使用變換來提高單迴歸準確度的一個反例

import numpy as np
import matplotlib.pyplot as plt
from sklearn.linear_model import Ridge
from sklearn.metrics import r2_score, mean_squared_error
from sklearn.neighbors import KNeighborsRegressor
from sklearn.preprocessing import StandardScaler

X_train = np.array([
    [158, 1],
    [170, 1],
    [183, 1],
    [191, 1],
    [155, 0],
    [163, 0],
    [180, 0],
    [158, 0],
    [170, 0]
])
ss = StandardScaler()
X_trainss = ss.fit_transform(X_train)
X_train_log = np.log(X_train + 1)

y_train = [64, 86, 84, 80, 49, 59, 67, 54, 67]

X_test = np.array([
    [160, 1],
    [196, 1],
    [168, 0],
    [177, 0]
])
X_testss = ss.transform(X_test)
X_test_log = np.log(X_test + 1)
y_test = [66, 87, 68, 74]

K = 5
clf = KNeighborsRegressor(n_neighbors=K)
clf.fit(X_train, y_train)
clf1 = KNeighborsRegressor(n_neighbors=K)
clf1.fit(X_trainss, y_train)

clf2 = Ridge().fit(X_train_log, y_train)
predictions = clf.predict(np.array(X_test))
predictions1 = clf1.predict(X_testss)
predictions2 = clf2.predict(X_test_log)
print('Actual weights: %s' % y_test)
print('Predicted weights: %s' % predictions)
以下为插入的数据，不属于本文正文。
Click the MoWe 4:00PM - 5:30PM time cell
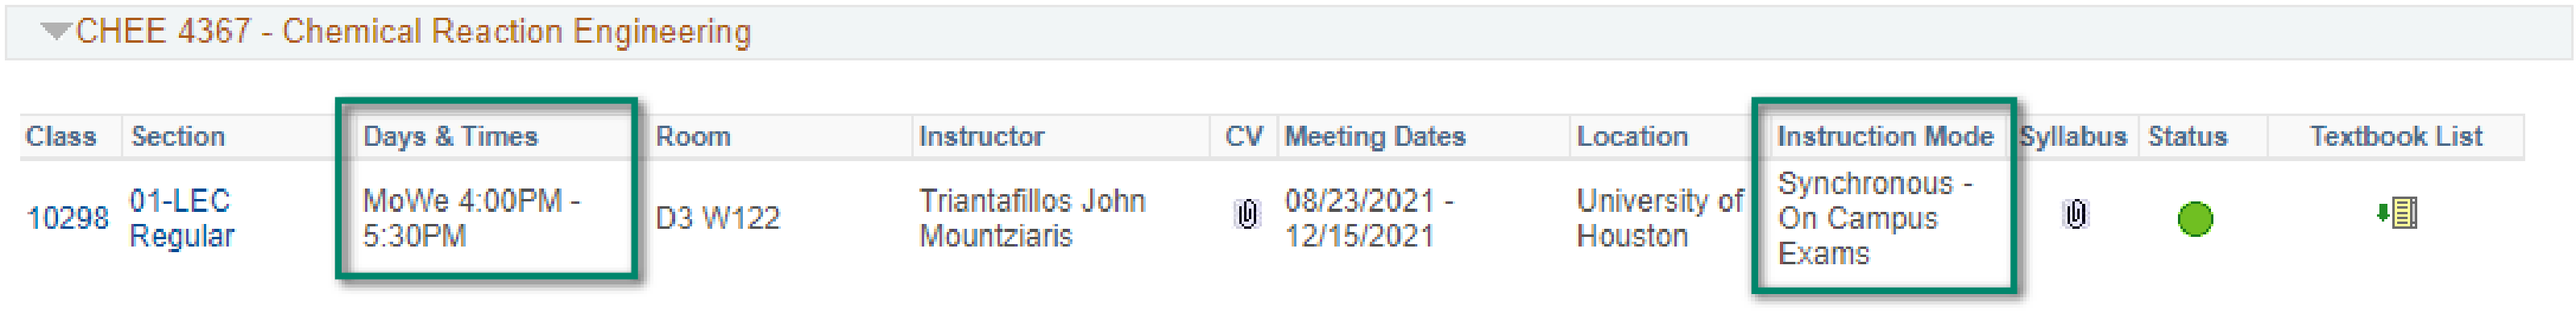2576x315 pixels. click(x=471, y=218)
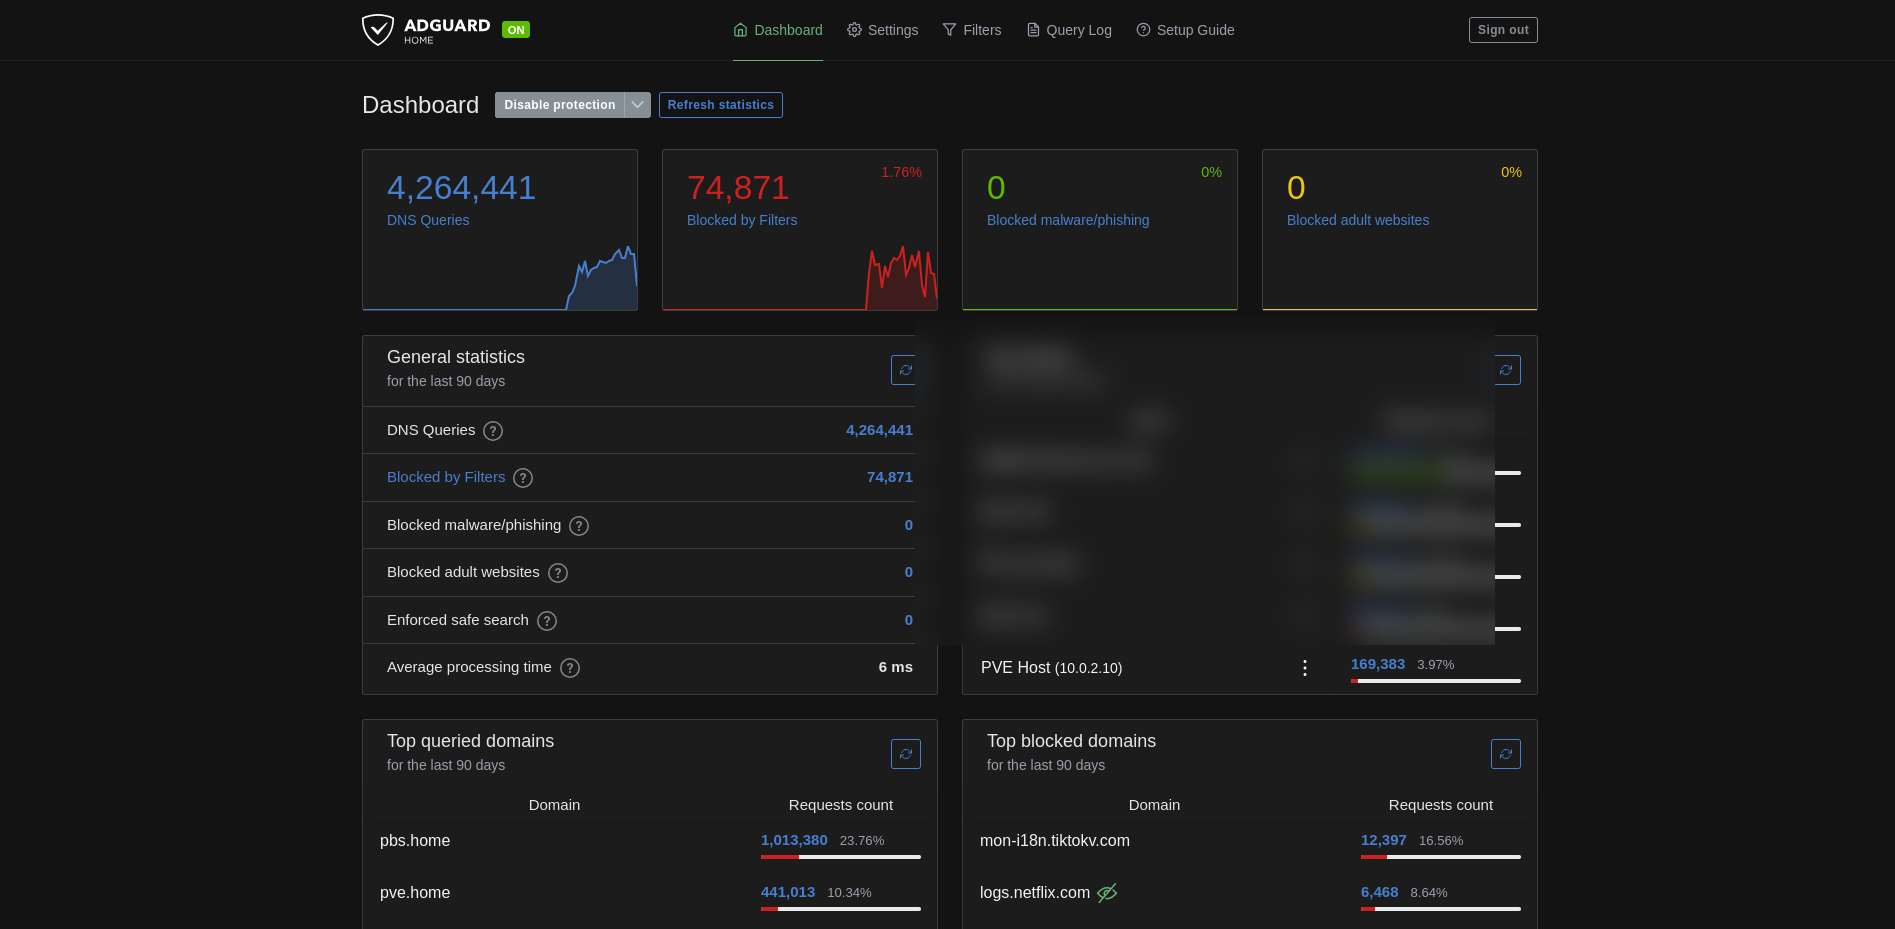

print('Predicted weights StandardScaler: %s' % predictions1)
print('Predicted weights Log: %s' % predictions2)
print(mean_squared_error(y_test, predictions))
print(mean_squared_error(y_test, predictions1))
print(mean_squared_error(y_test, predictions2))
print(r2_score(y_test, predictions))
print(r2_score(y_test, predictions1))
print(r2_score(y_test, predictions2))

結果是：

Actual weights: [66, 87, 68, 74]
Predicted weights: [62.4 76.8 66. 72.6]
Predicted weights by StandardScaler: [69.4 76.8 59.2 59.2]
Predicted weights by Log: [72.98731557 73.88528401 63.37281696 63.60369452]
mean_squared_error: 30.740000000000023
mean_squared_error by StandardScaler: 103.02
mean_squared_error by Log: 87.57808624078896
0.5424744186046508
-0.5333209302325581
-0.30348779521174274

Process finished with exit code 0

咱們發現特徵值通過標準化和對數化的轉換後，預測均方差偏移反而更大了。本例來自《scikit-learn機器學習》的第三章的最後一個例子的延展，因此書中的例子感受還有缺陷，緣由是樣本太少了。